Page extract:
________________________________________

Merge pull request #237 from struct/perf_improvements_3_26

Perf improvements 3 26

Author: struct

Makefile

@@ -229,9 +229,14 @@ PROTECT_FREE_BIG_ZONES = -DPROTECT_FREE_BIG_ZONES=0
 ## incurs a small performance cost
 MASK_PTRS = -DMASK_PTRS=1
 
-## IsoAlloc uses ARM64 Neon instructions where possible. You can
-## explicitly disable that here
+## IsoAlloc uses ARM64 Neon instructions where possible. Automatically
+## enabled on ARM/AArch64 hosts, disabled everywhere else.
+ARCH := $(shell uname -m)
+ifneq ($(filter aarch64 arm%,$(ARCH)),)
+DONT_USE_NEON = -DDONT_USE_NEON=0
+else
 DONT_USE_NEON = -DDONT_USE_NEON=1
+endif
 
 ## We start with the standard C++ specifics but giving
 ## the liberty to choose the gnu++* variants and/or
@@ -350,9 +355,22 @@ library: clean
 ## ABORT_ON_UNOWNED_PTR=0 silently drops pointers not owned by isoalloc
 ## (e.g. those allocated by libc before the isoalloc constructor fires)

________________________________________

Entries on finding words and elements
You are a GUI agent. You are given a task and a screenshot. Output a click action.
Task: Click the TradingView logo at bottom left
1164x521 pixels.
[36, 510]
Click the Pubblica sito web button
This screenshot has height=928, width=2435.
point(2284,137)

________________________________________

Stated problem 1:
In the Makefile diff, what determines whether DONT_USE_NEON is set to 0 or 1?
Stated problem 2:
According to the Makefile diff, what happens when ABORT_ON_UNOWNED_PTR is set to 0?

Written solution 1:
The Makefile reads the host architecture with uname -m. If it is aarch64 or starts with arm, DONT_USE_NEON is set to 0 so Neon instructions are used. On any other host it is set to 1, which disables them.

Written solution 2:
Pointers not owned by isoalloc are silently dropped. An example is pointers allocated by libc before the isoalloc constructor fires.